La polemica sull’ora lavorata
Dall’opposizione arriva un’altra critica ricorrente: i dati ISTAT sarebbero falsati dal metodo di conteggio, che considera occupati anche coloro che hanno lavorato per una sola ora nella settimana di riferimento. Questo criterio, però, è adottato in tutta l’Unione europea e segue le linee guida dell’Organizzazione internazionale del lavoro (ILO). Inoltre, i lavoratori che dichiarano di lavorare meno di dieci ore settimanali rappresentano appena il 2 per cento del totale.
Contratti a termine e precariato
Un altro tema divisivo è l’andamento del precariato. Elly Schlein, segretaria del Partito Democratico, ha sostenuto che il record di occupati si debba a un aumento dei contratti a termine. In realtà, i dati ISTAT mostrano un calo dei contratti a tempo determinato (-266 mila) e un aumento di quelli a tempo indeterminato (+940 mila) dall’inizio del governo Meloni. Tuttavia, è vero che l’incremento degli occupati a tempo indeterminato si concentra soprattutto nelle fasce d’età più avanzate, complici le politiche di posticipo pensionistico.
Povertà lavorativa e PIL
Un ultimo aspetto riguarda la povertà tra i lavoratori. Sebbene Eurostat segnali un calo della povertà lavorativa, ISTAT evidenzia un aumento della povertà assoluta tra gli occupati, passato dall’7,7 all’8,1 per cento tra il 2022 e il 2023. Questo dato è influenzato dall’inflazione, che ha eroso il potere d’acquisto delle retribuzioni.

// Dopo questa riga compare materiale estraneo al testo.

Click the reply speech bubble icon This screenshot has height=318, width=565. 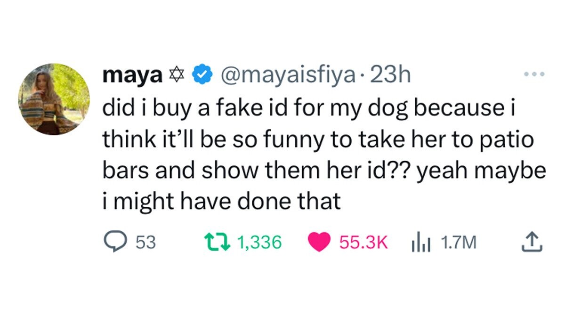[x=113, y=243]
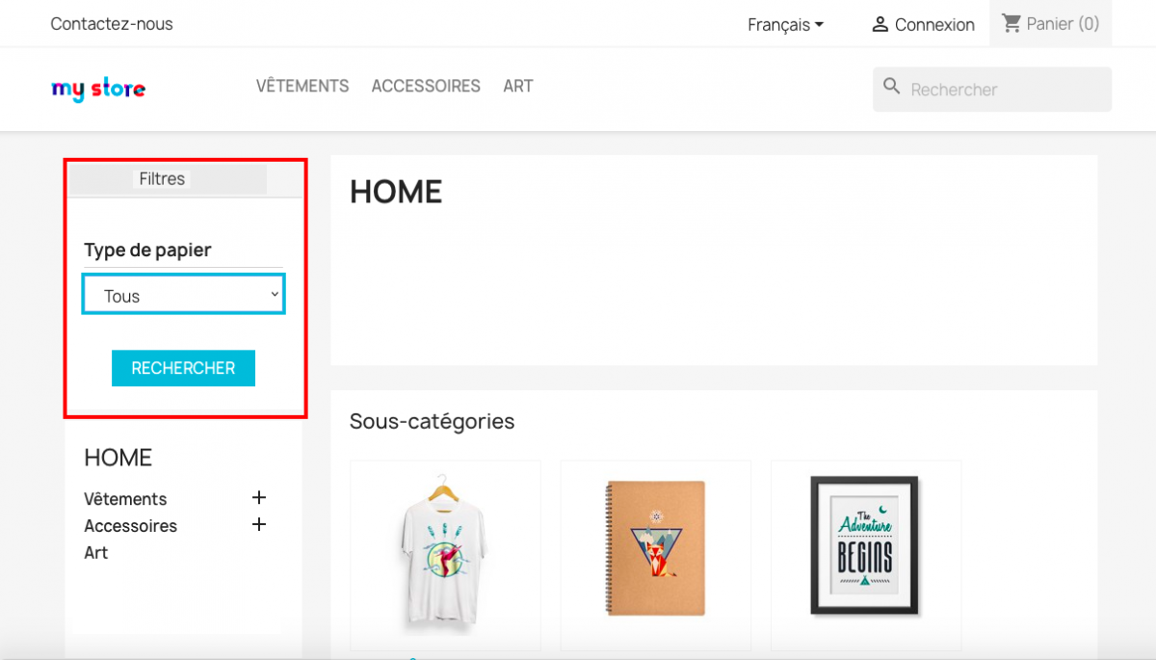The width and height of the screenshot is (1156, 660).
Task: Click the search magnifier icon
Action: (892, 88)
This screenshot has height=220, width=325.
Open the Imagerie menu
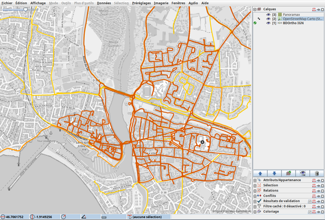point(161,3)
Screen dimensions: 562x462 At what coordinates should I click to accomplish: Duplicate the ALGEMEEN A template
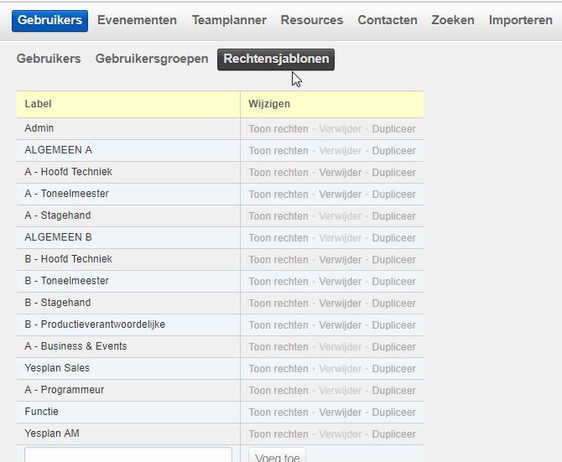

Insomma, la narrazione politica sull’occupazione spesso si piega alle esigenze di consenso, perdendo di vista la complessità dei fenomeni. Come dimostra l’analisi di Pagella Politica, i dati offrono una prospettiva più sobria e meno sensazionalistica rispetto alle dichiarazioni dei leader di governo e opposizione. Forse, è tempo di tornare a leggere i numeri prima di pronunciare proclami.